§ MATERIAL FOR THIS EXERCISE:
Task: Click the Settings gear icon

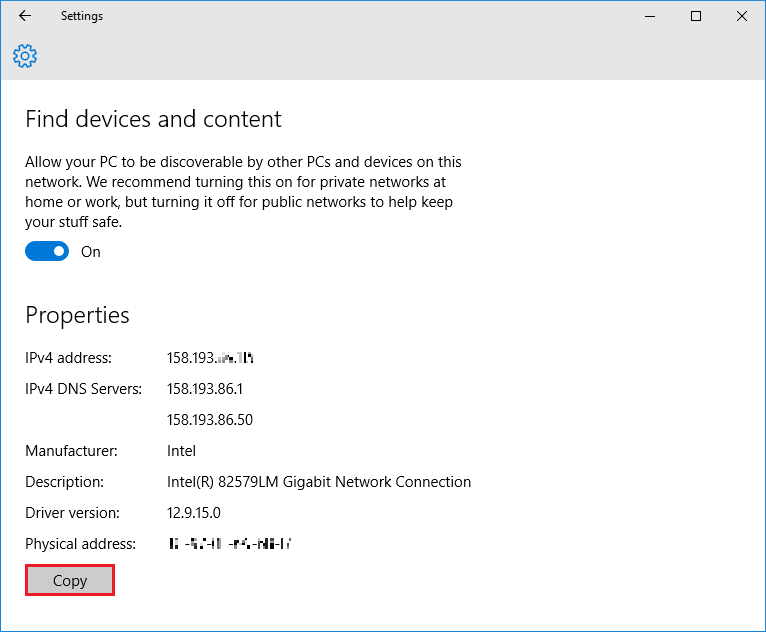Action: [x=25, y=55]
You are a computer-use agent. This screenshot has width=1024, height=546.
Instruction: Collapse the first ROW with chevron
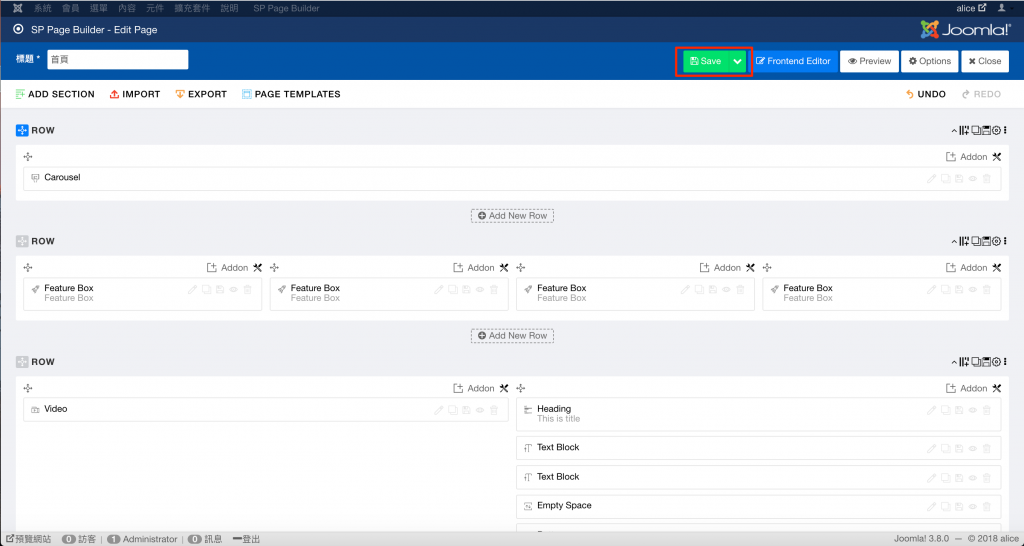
...
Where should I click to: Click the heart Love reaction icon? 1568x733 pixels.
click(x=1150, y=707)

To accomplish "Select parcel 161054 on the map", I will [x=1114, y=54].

§ REQUIREMENTS: Please print the lines of the items above, starting at the line that contains "Task: Click the Settings gear icon" and stopping after the line that contains "Instruction: Collapse the". Copy each line without changes, and leave the pictures out.

§ SOLVED EXERCISE:
Task: Click the Settings gear icon

Action: [x=25, y=55]
You are a computer-use agent. This screenshot has width=1024, height=546.
Instruction: Collapse the first ROW with chevron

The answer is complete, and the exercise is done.